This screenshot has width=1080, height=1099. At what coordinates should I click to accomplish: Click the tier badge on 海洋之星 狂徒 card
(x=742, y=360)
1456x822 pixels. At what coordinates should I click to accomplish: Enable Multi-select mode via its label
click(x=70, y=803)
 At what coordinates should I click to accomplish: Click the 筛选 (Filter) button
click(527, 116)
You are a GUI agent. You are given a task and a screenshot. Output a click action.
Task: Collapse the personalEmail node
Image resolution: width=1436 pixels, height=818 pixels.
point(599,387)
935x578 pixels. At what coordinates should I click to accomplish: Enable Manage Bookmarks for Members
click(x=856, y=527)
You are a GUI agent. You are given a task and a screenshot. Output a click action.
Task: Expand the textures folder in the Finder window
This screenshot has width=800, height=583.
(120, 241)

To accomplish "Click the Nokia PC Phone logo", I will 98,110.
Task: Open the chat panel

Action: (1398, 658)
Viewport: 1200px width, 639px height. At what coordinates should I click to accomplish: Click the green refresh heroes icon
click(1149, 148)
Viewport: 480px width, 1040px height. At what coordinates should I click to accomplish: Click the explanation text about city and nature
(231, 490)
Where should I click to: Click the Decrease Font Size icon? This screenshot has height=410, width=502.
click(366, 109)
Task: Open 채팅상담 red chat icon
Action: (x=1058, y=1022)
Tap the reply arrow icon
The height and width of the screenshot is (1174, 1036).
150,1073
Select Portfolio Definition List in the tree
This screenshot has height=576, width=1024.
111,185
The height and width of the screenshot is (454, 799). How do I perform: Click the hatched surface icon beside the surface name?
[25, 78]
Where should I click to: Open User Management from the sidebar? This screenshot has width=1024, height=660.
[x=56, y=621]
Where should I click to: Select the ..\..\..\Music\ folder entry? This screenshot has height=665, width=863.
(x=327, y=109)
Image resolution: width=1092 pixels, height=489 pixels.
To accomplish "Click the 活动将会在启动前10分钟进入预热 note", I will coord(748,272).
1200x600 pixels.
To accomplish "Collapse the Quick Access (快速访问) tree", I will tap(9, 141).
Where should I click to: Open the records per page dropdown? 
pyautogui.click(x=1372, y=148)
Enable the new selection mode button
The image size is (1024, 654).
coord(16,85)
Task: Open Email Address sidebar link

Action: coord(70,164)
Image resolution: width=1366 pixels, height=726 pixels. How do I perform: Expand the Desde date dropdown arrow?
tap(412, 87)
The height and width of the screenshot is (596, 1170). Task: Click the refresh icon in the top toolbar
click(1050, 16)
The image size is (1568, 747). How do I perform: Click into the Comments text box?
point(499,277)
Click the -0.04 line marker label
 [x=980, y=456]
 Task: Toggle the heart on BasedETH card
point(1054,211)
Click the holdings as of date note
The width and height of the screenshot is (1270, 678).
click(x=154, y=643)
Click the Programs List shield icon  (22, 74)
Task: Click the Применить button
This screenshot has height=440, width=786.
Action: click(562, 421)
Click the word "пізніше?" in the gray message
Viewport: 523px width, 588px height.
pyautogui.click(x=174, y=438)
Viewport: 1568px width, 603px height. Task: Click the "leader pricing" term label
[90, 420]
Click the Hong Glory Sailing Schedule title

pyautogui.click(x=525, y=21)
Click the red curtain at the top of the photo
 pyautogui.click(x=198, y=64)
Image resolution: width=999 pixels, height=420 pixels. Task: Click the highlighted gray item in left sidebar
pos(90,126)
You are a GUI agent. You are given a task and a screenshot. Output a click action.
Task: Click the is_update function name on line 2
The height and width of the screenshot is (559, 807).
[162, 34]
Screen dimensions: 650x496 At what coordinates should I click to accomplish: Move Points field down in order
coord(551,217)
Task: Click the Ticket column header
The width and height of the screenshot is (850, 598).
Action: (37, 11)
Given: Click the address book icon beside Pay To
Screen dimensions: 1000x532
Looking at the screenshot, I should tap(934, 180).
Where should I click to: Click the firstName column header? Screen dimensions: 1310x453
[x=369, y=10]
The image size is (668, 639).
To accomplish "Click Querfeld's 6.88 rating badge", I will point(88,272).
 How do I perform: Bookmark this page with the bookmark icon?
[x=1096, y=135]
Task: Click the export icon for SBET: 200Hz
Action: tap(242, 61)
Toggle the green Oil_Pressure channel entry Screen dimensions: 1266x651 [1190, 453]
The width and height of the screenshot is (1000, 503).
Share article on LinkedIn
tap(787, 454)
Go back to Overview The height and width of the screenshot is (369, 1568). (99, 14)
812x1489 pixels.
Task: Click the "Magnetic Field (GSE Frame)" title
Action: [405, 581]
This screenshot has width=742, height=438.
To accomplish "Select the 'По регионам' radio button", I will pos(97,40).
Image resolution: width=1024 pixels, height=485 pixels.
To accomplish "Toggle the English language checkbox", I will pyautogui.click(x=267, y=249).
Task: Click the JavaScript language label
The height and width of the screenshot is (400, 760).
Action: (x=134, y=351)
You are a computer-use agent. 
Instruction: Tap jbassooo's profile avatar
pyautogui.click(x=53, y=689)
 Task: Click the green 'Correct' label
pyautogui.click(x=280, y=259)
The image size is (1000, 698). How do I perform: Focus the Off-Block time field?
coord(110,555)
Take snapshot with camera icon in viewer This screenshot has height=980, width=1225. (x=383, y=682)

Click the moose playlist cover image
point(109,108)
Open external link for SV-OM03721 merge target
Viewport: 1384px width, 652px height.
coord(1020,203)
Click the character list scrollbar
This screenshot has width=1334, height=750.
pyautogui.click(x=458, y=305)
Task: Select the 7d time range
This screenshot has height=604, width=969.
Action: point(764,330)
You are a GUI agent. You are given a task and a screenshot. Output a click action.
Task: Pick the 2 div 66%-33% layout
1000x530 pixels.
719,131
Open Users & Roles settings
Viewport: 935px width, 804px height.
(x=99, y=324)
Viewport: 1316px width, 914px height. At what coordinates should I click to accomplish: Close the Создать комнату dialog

-- -- --

Return all lines in the entries above that carry the word "will".

— OUTPUT OF THE EXERCISE —
To accomplish "Click the Nokia PC Phone logo", I will 98,110.
To accomplish "Click the 活动将会在启动前10分钟进入预热 note", I will coord(748,272).
To accomplish "Collapse the Quick Access (快速访问) tree", I will tap(9, 141).
To accomplish "Click Querfeld's 6.88 rating badge", I will point(88,272).
To accomplish "Select the 'По регионам' radio button", I will pos(97,40).
To accomplish "Toggle the English language checkbox", I will pyautogui.click(x=267, y=249).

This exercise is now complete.